====== Selected passage

Differences to Business Intelligence

In the industry, business intelligence is a related ancestor of data science that has been in use for years. Gartner defines Business Intelligence as "best practices that enable access to and analysis of information to improve and optimize decisions and performance." Consequently, for many organizations data science is just a rebranding of business intelligence. However, a closer look at typical data science applications and business intelligence applications reveals the differences between the terms. The following table compares the typical techniques, data types, and common questions of business intelligence and data science.

	Business Intelligence	Data Science
Techniques	Dashboards, queries, alerts	Optimization, predictive modelling, forecasting
Data Types	Structured, data warehouses	Any kind, often unstructured
Common Questions	What happened? How much did? When did?	What if? What will? How can we?

As can be seen, business intelligence is focused on the analysis and reporting of the past. Data is typically stored in databases, structured and ready to be analyzed. Data science is more or less a superset. Everything from business intelligence may also be coined as data science, however, data science goes beyond that by considering the future. Thus, data science tries to generalize from the data such that forecasts and predictions are possible, which means more complex questions can be answered, e.g., how different scenarios will play out. This allows deeper insights than business intelligence.

The Skills of Data Scientists

Data scientists are not computer scientists, mathematicians, statisticians, or domain experts. Instead, the perfect data scientist is a combination of all of that.

Good mathematics skills, especially about optimization and stochastics.
Statistician with knowledge about regression, statistical tests, and similar techniques.
Computer science skills, including programming, databases, algorithms, data structures, parallel computing, and ideally also Big data infrastructures.
Strong knowledge in the intersection of the fields, especially machine learning.
Enough domain knowledge to understand the data, the questions that must be answered, and how the questions can be answered with the available data.

Soft skills are also important for data scientists. Team work is often required, as data scientists often work at the intersection between domain experts on the one hand, and technical staff on the other hand. The domain experts teach the data scientists about data, the questions that should be answered, and how the outcome of projects should affect future research and/or business processes. The technical staff often takes over at some point when (and if!) projects are operationalized.

============
====== Information given

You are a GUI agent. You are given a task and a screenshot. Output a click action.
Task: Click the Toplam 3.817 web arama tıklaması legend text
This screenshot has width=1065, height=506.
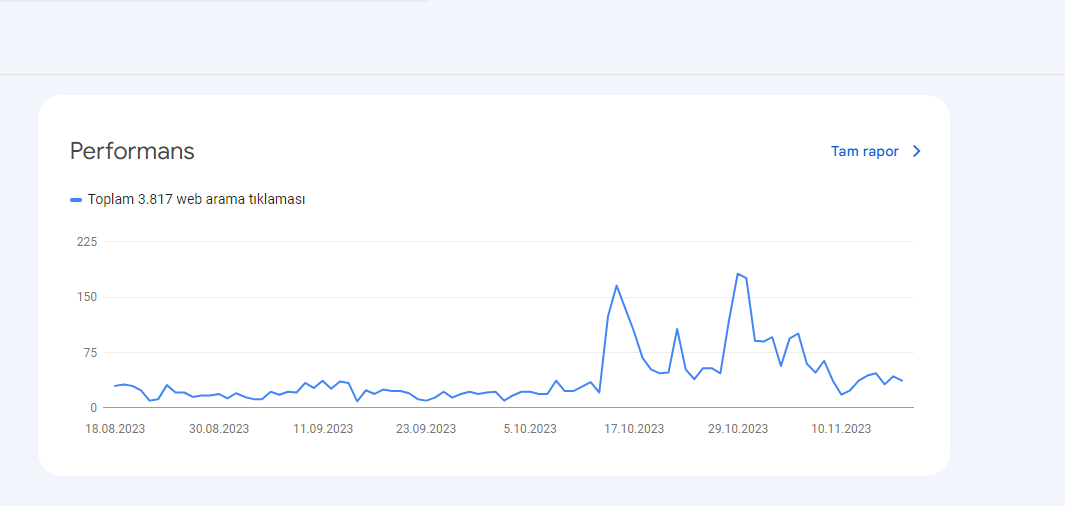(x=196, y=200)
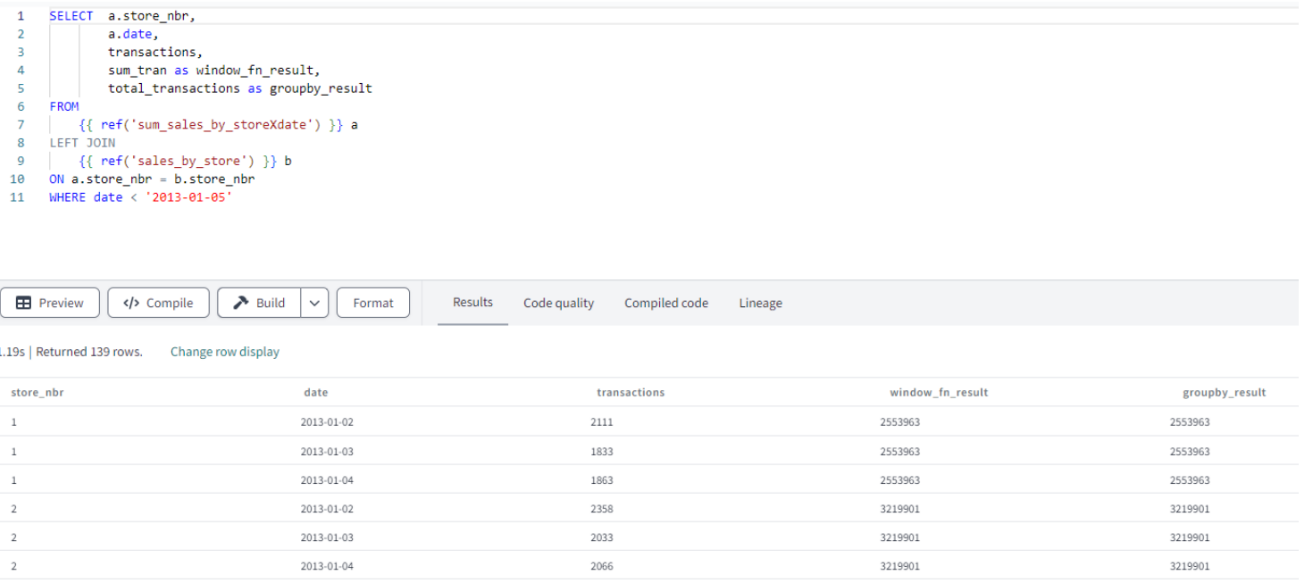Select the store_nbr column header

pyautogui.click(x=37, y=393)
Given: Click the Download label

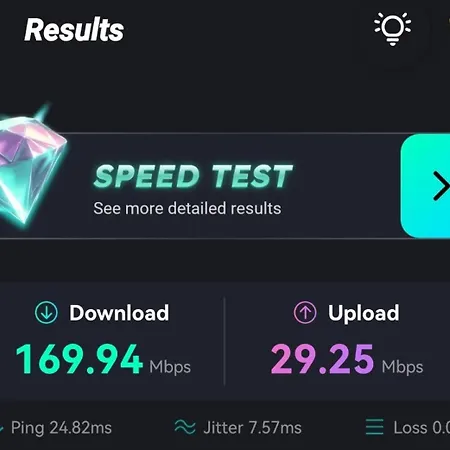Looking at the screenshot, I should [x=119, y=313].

============
====== Information given

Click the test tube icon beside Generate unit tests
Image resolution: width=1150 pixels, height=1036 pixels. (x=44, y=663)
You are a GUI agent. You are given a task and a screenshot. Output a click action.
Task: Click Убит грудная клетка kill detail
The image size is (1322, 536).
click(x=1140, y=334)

============
====== Information given

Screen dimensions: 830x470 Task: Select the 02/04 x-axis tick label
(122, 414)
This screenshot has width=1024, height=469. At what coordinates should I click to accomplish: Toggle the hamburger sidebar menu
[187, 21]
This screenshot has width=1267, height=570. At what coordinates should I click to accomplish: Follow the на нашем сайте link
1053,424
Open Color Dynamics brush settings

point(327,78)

============

● Aim of the exercise
Write the next part of the passage on data science and business intelligence, starting after its last sentence. The rows have nothing to do with what is asked here.

● Answer section
Moreover, the data scientist should be skeptical and follow the scientific method. This is especially important when dealing with data, to rule out that effects are purely random.

Because this is a very diverse and complex skill set, the proportion of people who can do all of the above is relatively small. Microsoft Research performed a survey with Microsoft employees to determine which tasks related to data science work on. They found that there are nine different types of data scientists.

Polymaths are general purpose data scientists who fit the complete profile described above, i.e., those who can really do it all, from the underlying mathematics to the deployment of big data infrastructures.
Data Evangelists perform data analysis and actively push for the adoption of data driven methods as well as acting on the gained insights.
Data Preparers query existing data platforms and prepare the data for the analysis.
Data Shapers also work on the preparation of the data but also analyze the data.
Data Analyzers use already prepared data and analyze the data to generate insights.
Platform Builders collect data as well as create and administrate platforms both for the collection and analysis of the data.
Moonlighters 50% / Moonlighters 20% are part-time data scientists, that contribute to data science projects but only in a fraction of their overall work.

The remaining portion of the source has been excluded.